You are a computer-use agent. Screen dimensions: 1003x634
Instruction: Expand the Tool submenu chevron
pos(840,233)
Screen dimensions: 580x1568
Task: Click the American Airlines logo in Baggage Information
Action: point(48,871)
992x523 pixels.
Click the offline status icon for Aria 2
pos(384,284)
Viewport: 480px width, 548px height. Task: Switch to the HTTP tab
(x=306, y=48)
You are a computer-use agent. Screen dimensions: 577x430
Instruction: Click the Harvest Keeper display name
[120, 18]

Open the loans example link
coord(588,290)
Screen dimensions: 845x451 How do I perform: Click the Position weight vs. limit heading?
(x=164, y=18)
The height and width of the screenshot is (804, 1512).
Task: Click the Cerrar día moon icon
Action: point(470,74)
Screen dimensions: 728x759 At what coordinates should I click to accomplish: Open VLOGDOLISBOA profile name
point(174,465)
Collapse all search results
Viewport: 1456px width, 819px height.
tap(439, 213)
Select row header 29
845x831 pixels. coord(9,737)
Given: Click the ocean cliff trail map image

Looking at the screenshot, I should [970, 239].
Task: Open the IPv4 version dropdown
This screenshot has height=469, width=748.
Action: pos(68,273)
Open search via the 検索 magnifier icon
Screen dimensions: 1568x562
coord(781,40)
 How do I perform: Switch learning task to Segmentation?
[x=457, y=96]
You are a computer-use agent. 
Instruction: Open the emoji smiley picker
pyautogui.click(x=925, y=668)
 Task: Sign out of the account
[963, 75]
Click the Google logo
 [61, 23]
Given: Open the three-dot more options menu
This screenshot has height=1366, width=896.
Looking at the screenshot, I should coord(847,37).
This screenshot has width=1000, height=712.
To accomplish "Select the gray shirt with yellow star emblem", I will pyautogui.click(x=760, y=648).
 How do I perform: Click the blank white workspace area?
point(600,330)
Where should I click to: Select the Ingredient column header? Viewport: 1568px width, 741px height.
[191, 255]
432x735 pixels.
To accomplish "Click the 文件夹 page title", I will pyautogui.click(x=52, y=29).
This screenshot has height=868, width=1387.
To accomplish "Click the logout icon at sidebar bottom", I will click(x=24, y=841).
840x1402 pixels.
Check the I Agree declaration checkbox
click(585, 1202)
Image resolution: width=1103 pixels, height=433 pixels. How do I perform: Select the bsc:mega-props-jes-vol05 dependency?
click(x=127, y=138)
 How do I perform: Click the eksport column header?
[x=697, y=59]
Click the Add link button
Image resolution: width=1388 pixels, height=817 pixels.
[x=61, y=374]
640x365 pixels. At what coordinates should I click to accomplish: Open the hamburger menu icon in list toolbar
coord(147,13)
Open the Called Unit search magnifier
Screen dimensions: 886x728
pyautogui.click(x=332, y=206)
..............................
** JOB **
Turn every line of the items above into a numbered list, leaving out the blank lines.

** ANSWER TO THIS TASK **
1. You are a computer-use agent. Screen dimensions: 1003x634
2. Instruction: Expand the Tool submenu chevron
3. pos(840,233)
4. Screen dimensions: 580x1568
5. Task: Click the American Airlines logo in Baggage Information
6. Action: point(48,871)
7. 992x523 pixels.
8. Click the offline status icon for Aria 2
9. pos(384,284)
10. Viewport: 480px width, 548px height. Task: Switch to the HTTP tab
11. (x=306, y=48)
12. You are a computer-use agent. Screen dimensions: 577x430
13. Instruction: Click the Harvest Keeper display name
14. [120, 18]
15. Open the loans example link
16. coord(588,290)
17. Screen dimensions: 845x451 How do I perform: Click the Position weight vs. limit heading?
18. (x=164, y=18)
19. The height and width of the screenshot is (804, 1512).
20. Task: Click the Cerrar día moon icon
21. Action: point(470,74)
22. Screen dimensions: 728x759 At what coordinates should I click to accomplish: Open VLOGDOLISBOA profile name
23. point(174,465)
24. Collapse all search results
25. Viewport: 1456px width, 819px height.
26. tap(439, 213)
27. Select row header 29
28. 845x831 pixels. coord(9,737)
29. Given: Click the ocean cliff trail map image
30. Looking at the screenshot, I should [970, 239].
31. Task: Open the IPv4 version dropdown
32. This screenshot has height=469, width=748.
33. Action: pos(68,273)
34. Open search via the 検索 magnifier icon
35. Screen dimensions: 1568x562
36. coord(781,40)
37.  How do I perform: Switch learning task to Segmentation?
38. [x=457, y=96]
39. You are a computer-use agent. 
40. Instruction: Open the emoji smiley picker
41. pyautogui.click(x=925, y=668)
42.  Task: Sign out of the account
43. [963, 75]
44. Click the Google logo
45.  [61, 23]
46. Given: Open the three-dot more options menu
47. This screenshot has height=1366, width=896.
48. Looking at the screenshot, I should coord(847,37).
49. This screenshot has width=1000, height=712.
50. To accomplish "Select the gray shirt with yellow star emblem", I will pyautogui.click(x=760, y=648).
51.  How do I perform: Click the blank white workspace area?
52. point(600,330)
53. Where should I click to: Select the Ingredient column header? Viewport: 1568px width, 741px height.
54. [191, 255]
55. 432x735 pixels.
56. To accomplish "Click the 文件夹 page title", I will pyautogui.click(x=52, y=29).
57. This screenshot has height=868, width=1387.
58. To accomplish "Click the logout icon at sidebar bottom", I will click(x=24, y=841).
59. 840x1402 pixels.
60. Check the I Agree declaration checkbox
61. click(585, 1202)
62. Image resolution: width=1103 pixels, height=433 pixels. How do I perform: Select the bsc:mega-props-jes-vol05 dependency?
63. click(x=127, y=138)
64.  How do I perform: Click the eksport column header?
65. [x=697, y=59]
66. Click the Add link button
67. Image resolution: width=1388 pixels, height=817 pixels.
68. [x=61, y=374]
69. 640x365 pixels. At what coordinates should I click to accomplish: Open the hamburger menu icon in list toolbar
70. coord(147,13)
71. Open the Called Unit search magnifier
72. Screen dimensions: 886x728
73. pyautogui.click(x=332, y=206)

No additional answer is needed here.